I believe that writing is highly therapeutic because it helps a person construct a dialogue with himself and then help him sort out his problems. It unties some knots in the mind that help put issues and problems into perspective and also help us seek our own solutions through the process of writing.
It is exactly like conversing with oneself, only it is a more acceptable way of communicating with self. All of us talk to ourselves because that's the best way to understand what is bothering us, how it can be solved, how the situation can be handled in a better manner next time and how it can all be given meaning. However some people may not find the time or inclination to indulge in serious reflection and communication with themselves and some may find the idea rather absurd. For this reason, writing offers a good alternative way of constructing meaningful dialogue with one's self.
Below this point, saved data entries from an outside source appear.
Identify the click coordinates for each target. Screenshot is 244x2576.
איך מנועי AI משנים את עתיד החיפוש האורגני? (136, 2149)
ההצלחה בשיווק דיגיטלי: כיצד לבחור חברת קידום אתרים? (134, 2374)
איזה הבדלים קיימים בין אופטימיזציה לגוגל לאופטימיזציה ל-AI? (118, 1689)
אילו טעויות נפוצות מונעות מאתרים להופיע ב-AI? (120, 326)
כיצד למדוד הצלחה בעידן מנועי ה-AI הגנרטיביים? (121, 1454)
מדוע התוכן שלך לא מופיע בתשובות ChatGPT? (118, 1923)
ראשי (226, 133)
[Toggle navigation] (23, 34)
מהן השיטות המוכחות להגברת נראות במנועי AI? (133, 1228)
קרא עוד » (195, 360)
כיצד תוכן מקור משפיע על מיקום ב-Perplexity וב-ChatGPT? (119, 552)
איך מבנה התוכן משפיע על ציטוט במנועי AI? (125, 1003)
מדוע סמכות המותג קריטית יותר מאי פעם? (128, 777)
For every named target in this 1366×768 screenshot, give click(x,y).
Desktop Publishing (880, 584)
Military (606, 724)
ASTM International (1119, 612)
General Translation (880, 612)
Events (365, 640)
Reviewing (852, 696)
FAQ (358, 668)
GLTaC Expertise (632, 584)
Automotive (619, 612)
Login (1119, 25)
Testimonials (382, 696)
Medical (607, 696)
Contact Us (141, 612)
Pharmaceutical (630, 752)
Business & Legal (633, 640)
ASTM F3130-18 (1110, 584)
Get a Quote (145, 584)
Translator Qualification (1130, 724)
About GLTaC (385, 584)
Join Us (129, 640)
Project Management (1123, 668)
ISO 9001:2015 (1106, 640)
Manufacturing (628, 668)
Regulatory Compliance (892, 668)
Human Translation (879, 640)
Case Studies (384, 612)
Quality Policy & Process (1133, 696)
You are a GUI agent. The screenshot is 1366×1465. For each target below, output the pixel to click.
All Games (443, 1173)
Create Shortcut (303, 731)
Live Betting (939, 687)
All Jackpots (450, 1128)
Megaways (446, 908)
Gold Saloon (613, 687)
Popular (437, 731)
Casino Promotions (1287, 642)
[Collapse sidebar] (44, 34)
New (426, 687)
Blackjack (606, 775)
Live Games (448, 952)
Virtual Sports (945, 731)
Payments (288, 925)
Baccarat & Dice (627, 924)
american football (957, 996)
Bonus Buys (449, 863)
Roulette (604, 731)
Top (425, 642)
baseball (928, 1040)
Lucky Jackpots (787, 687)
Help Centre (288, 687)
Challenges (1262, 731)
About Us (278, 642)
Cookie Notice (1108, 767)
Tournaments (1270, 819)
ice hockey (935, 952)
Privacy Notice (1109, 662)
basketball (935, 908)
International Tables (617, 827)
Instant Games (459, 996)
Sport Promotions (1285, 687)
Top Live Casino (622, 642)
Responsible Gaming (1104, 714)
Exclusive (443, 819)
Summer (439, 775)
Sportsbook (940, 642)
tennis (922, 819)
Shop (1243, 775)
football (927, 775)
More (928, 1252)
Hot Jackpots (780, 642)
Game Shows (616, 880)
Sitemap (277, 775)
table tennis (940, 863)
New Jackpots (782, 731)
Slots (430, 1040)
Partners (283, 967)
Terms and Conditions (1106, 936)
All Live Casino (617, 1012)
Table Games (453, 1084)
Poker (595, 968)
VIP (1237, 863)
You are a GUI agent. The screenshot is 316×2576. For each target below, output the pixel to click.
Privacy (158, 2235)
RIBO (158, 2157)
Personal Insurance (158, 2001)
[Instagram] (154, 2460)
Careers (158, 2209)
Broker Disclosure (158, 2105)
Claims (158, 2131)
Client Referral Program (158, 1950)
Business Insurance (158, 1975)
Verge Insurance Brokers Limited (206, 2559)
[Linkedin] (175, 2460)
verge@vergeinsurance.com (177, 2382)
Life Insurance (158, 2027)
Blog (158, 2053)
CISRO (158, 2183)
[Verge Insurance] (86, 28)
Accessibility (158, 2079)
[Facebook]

Peggy Penn based her work on the ideas of Mikhail Bakhtin who believed that authors communicate with themselves when writing and an outer and inner voice appears. It is known to all those who regularly engage in writing exercises that it can be especially useful in understanding one's self and putting our lives and dreams into perspective. It also can be viewed as a chronicle of transformation as Penn writes, "… they (the clients) write to others and to themselves in the form of journals, notes, letters, records of dreams, poetry etc. We understand their writing as an artifact of their own change as well as representation of the therapeutic union." ("A letter to David Epston," p.97
In the process of communicating our ideas through writing, we are more than one person. Another person appears who helps us build the dialogue. He may challenges our long-held views, appreciate some of them, improve on others and contradicts or rejects yet some others completely. Penn and other therapists might use writing with their clients as a way of weaving in a new story and the same can be done by any person engaging in writing.